Why Agile Coaching Is Like Driving From the Passenger Seat
One of the most terrifying experiences in my life was teaching my 15 yo firstborn to drive. (I taught my other two children too, but the first one was by far the most terrifying one!)
It was the first time in my parenting experience where I had to hand the controls to my child and with it, the responsibility for 2 or more lives. It was the combination of the lack of control and the inherent high-stakes risk that terrified me. By the time he got his license and I was ready to trust him to drive by himself, I've made dents in the passenger seat armrest from clenching it, and on the floor - from hitting the non-existent brake pedal.
Unfortunately, driving is one of these skills that can be learned only by practice - no book, training class or PowerPoint presentation can fully prepare a driver (nor the teacher) for the experience. Learning how to drive, while guided by someone experienced, shortens the learning curve and avoids terrible accidents.
Similar is the case with Agile transformations. A team cannot become Agile only by the virtue of taking a class together. They need first-hand practice and guidance from an experienced Coach to help them learn quickly and avoid the pitfalls.
Some have likened coaching to "driving from the back seat." It is a great expression, but an inaccurate one.
Coaching is like driving form the passenger seat - where you still don't have much control, but your life (i.e. coaching reputation) is at risk, even more so than the driver's life.
"Driving from the back seat" is safe. It is a lot more akin to consulting where you give your best advice, only hoping the client would take it, and if they don't - they end up in the wrong place on the map and it is their fault.
Coaching, on the other hand, is a lot more high-touch and intimate than consulting. It takes a great deal of trust from both parties to engage in and accept coaching. You share not only closer physical proximity with your driver (i.e. team) but also more responsibility for their success or failure. As a Coach, you are supposed to guide them, warn them, assess the situation with them, and help them make the right choices. They are supposed to do the hard work of steering the wheel, pressing the pedals, looking in the mirror, and navigating the surroundings.
As a Coach, you are still 100% present and on your toes (remember that armrest!). You watch for every micro decision they make even before they reach for the pedal or the turn signal. In most cases, feedback and hand-signals are enough.

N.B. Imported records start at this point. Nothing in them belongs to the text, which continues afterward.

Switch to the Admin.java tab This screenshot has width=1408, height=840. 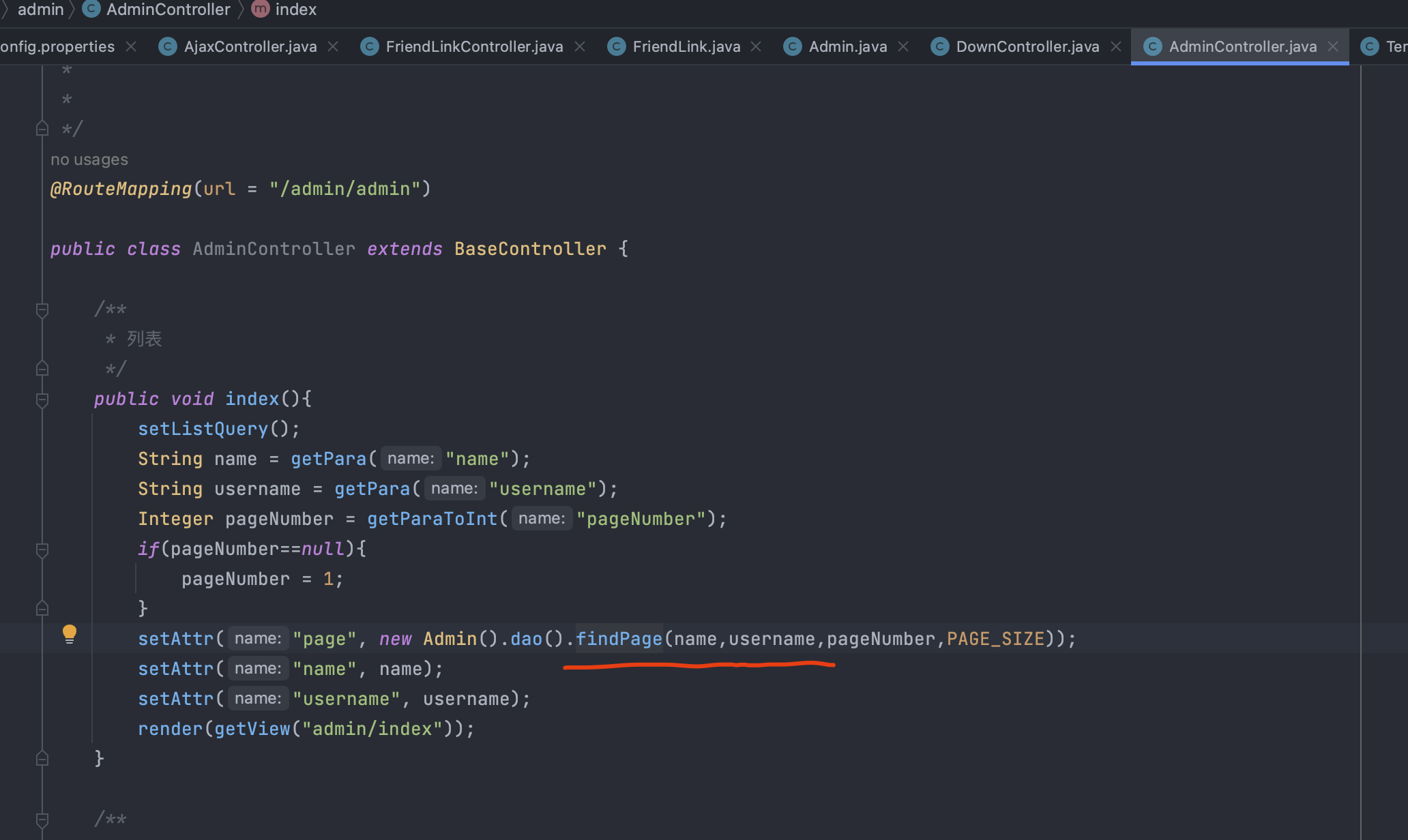(847, 46)

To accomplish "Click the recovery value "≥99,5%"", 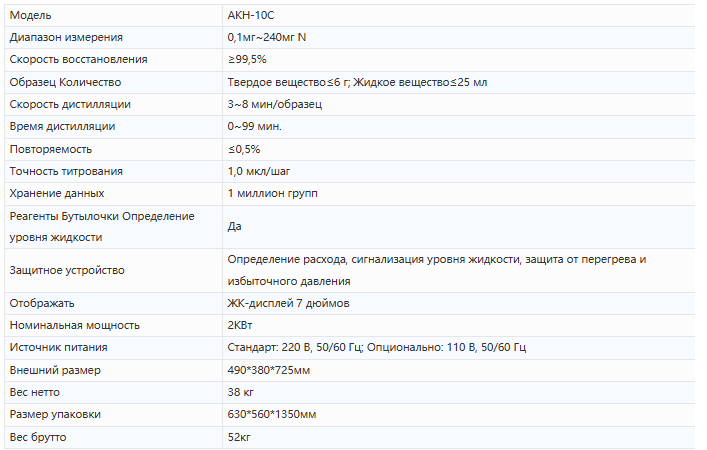I will [247, 60].
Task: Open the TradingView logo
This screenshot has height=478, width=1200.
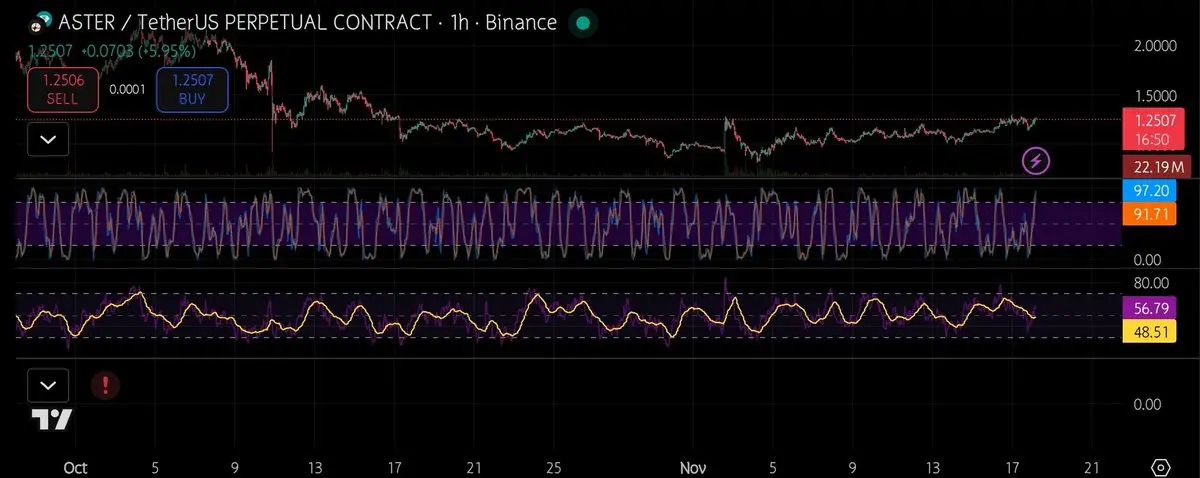Action: click(x=50, y=420)
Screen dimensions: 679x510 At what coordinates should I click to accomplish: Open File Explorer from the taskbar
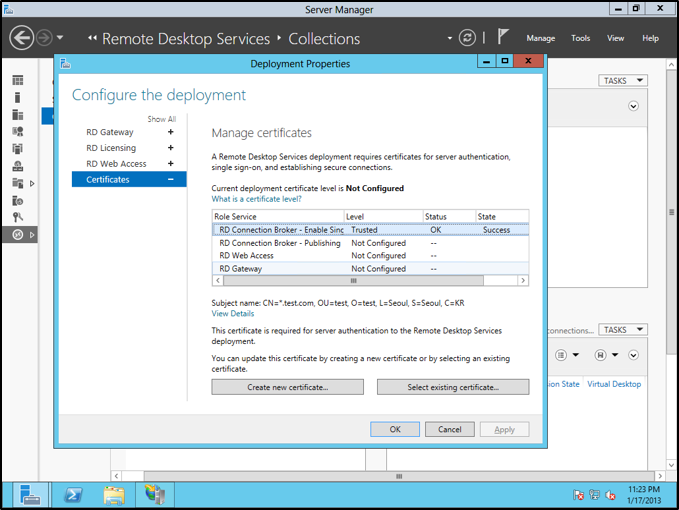(114, 494)
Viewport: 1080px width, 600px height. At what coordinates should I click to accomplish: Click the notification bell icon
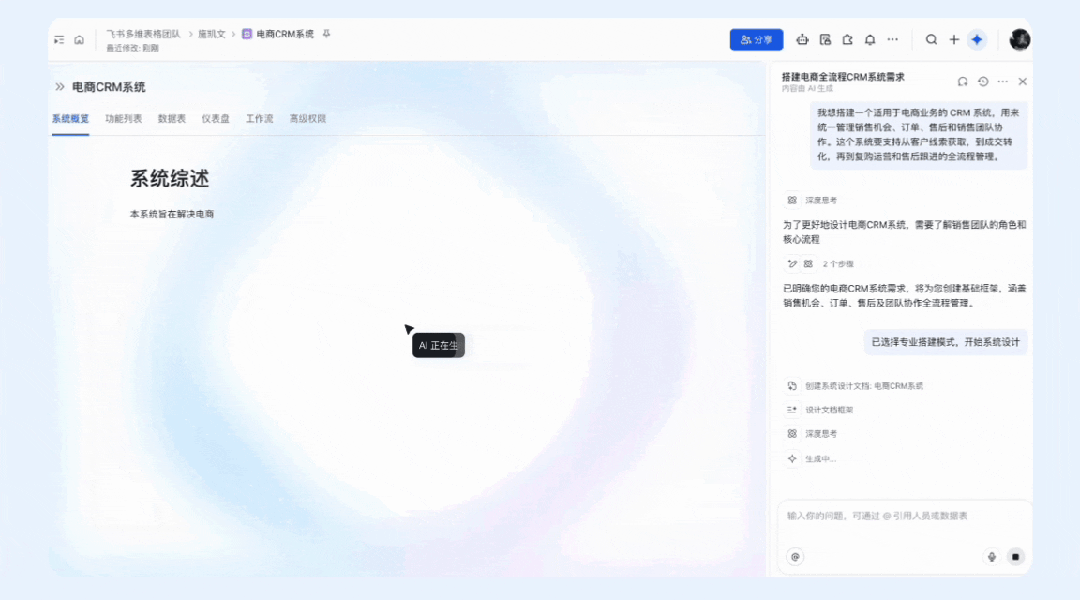870,40
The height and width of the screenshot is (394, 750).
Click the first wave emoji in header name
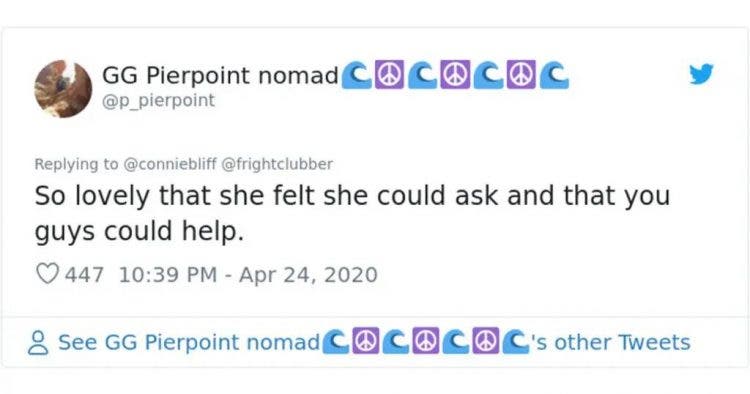coord(355,76)
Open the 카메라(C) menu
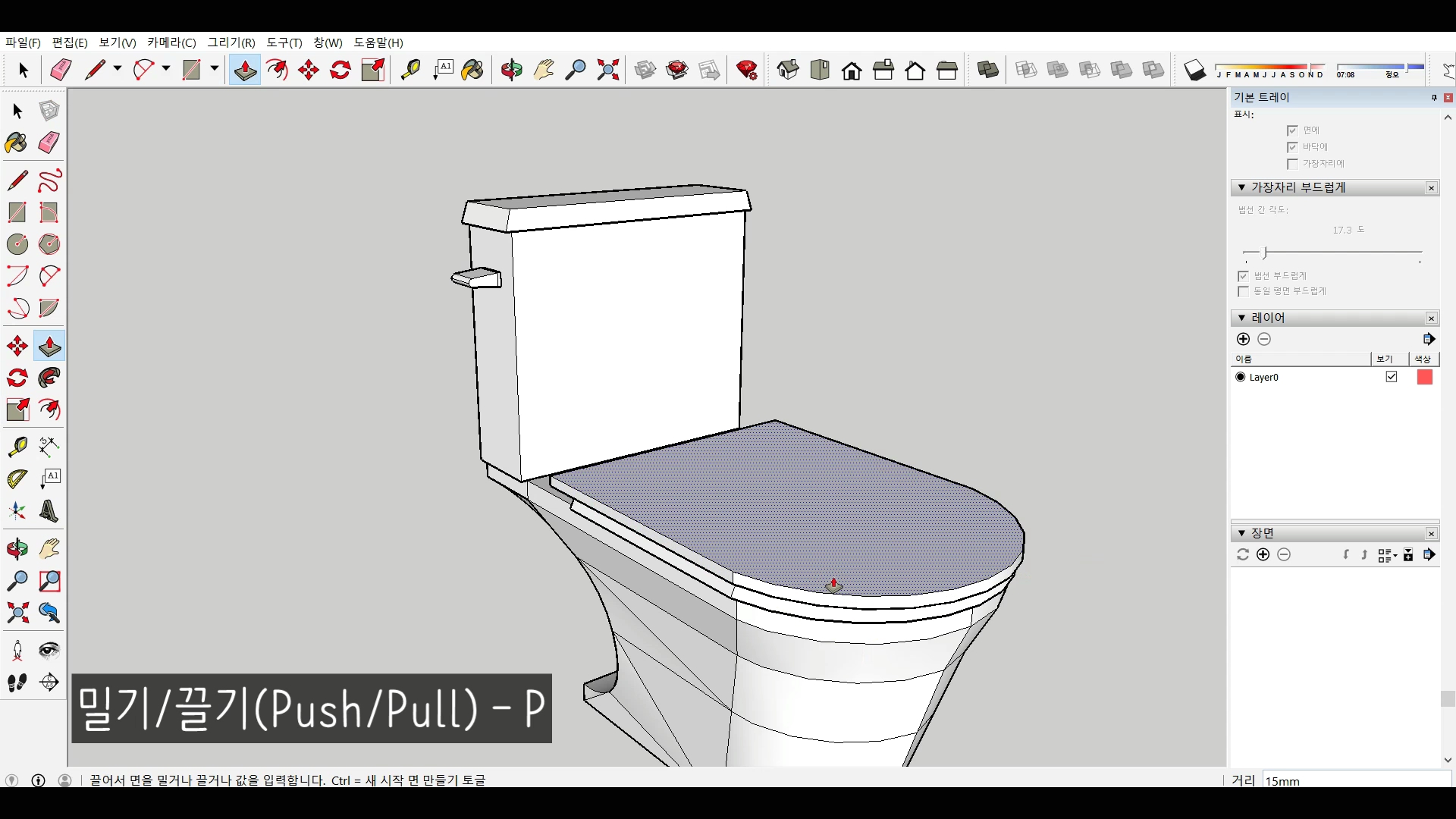Screen dimensions: 1456x819 (x=171, y=42)

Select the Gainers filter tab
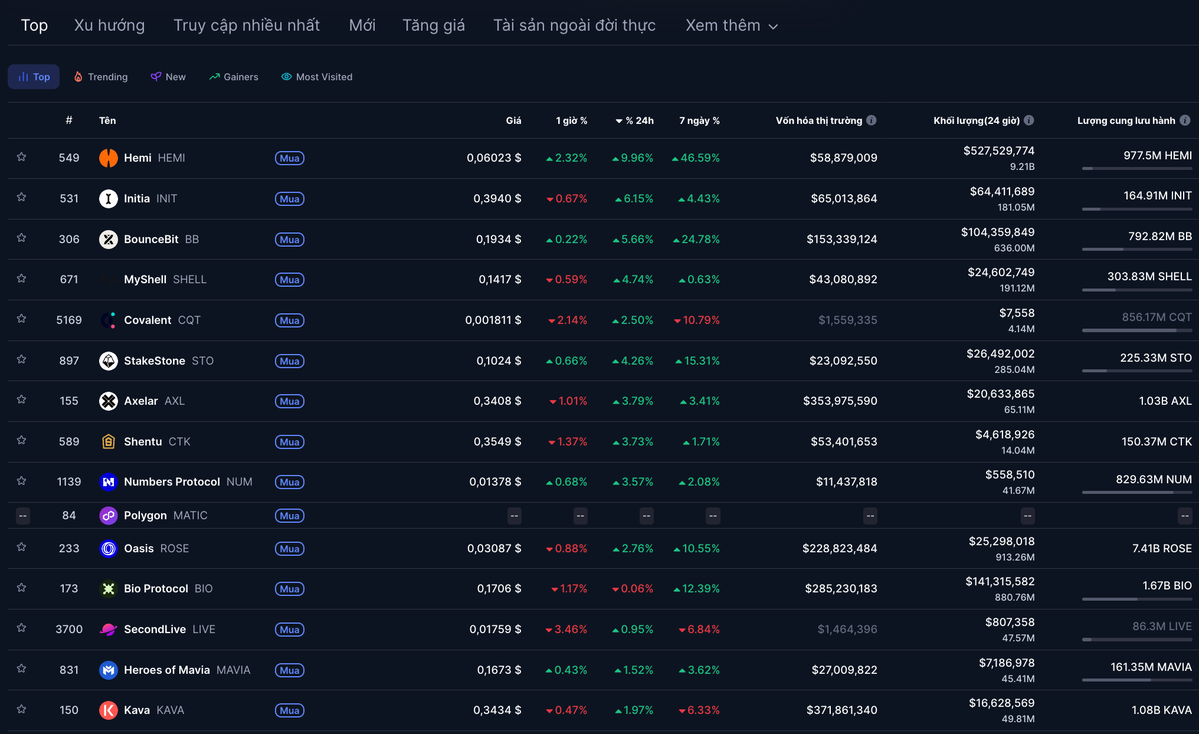233,77
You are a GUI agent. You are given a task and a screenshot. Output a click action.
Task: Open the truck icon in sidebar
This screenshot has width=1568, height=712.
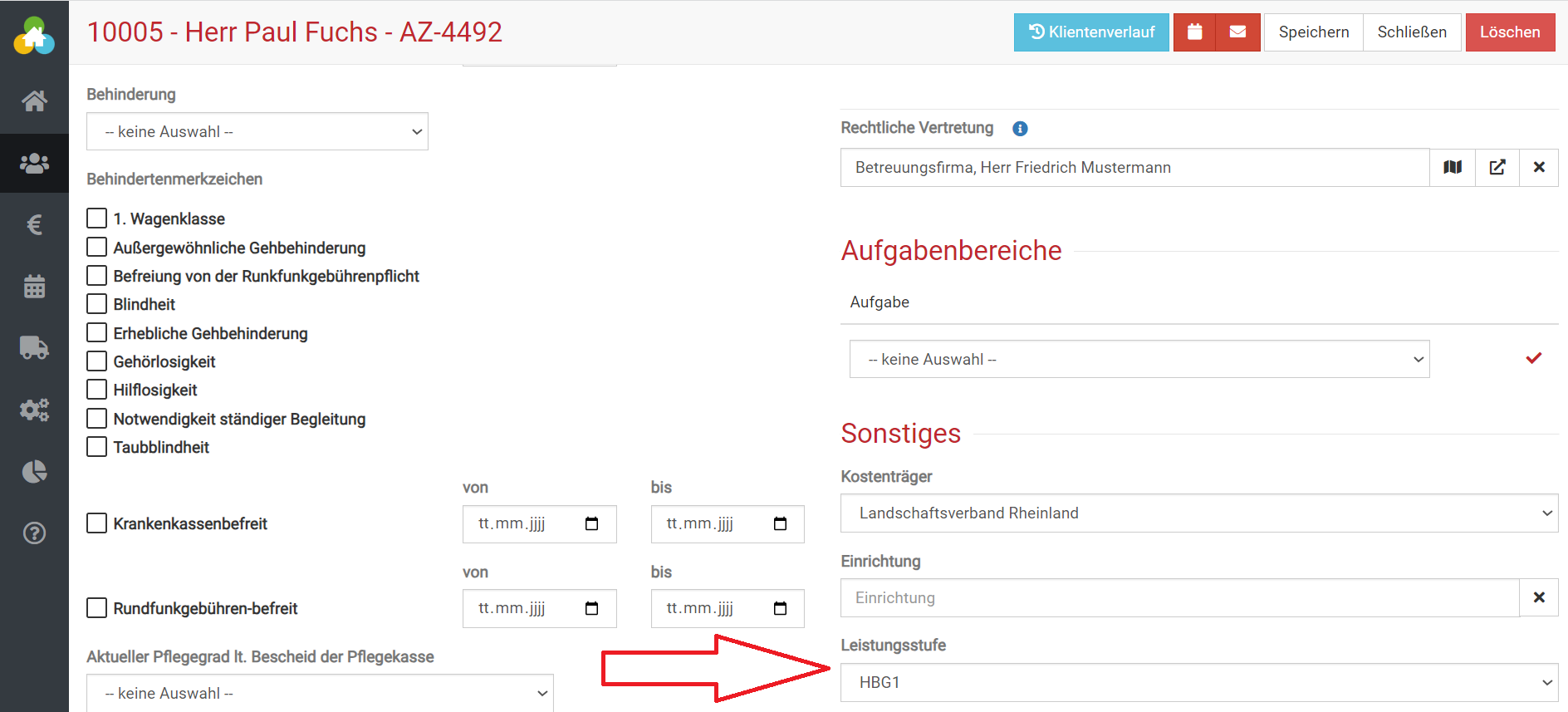pyautogui.click(x=34, y=347)
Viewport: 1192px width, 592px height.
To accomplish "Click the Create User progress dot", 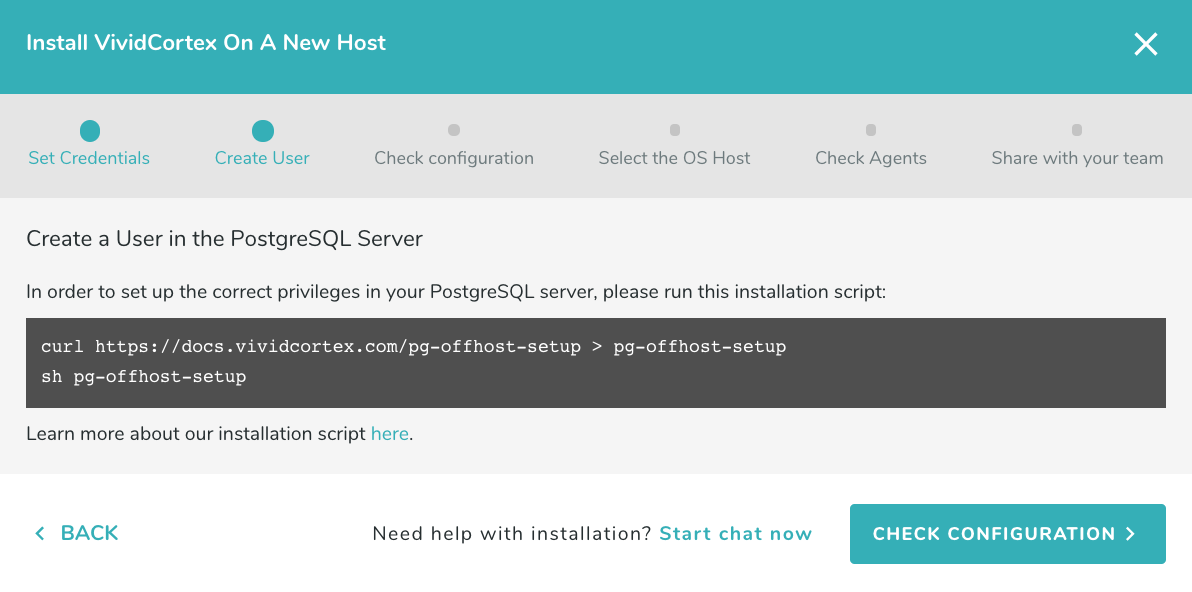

But in that one-in-a-million case when you see them taking a too sharp of a turn and heading toward the cliff - you may need to jump and grab the wheel. (And yes, once and only once, I had to throw out my eldest from the driver's seat and complete the trip myself.)
A good coach, knowing when to intervene and when not do, makes the difference between a bumpy ride with someone who becomes a better driver at the end, and a catastrophe (literal or figurative).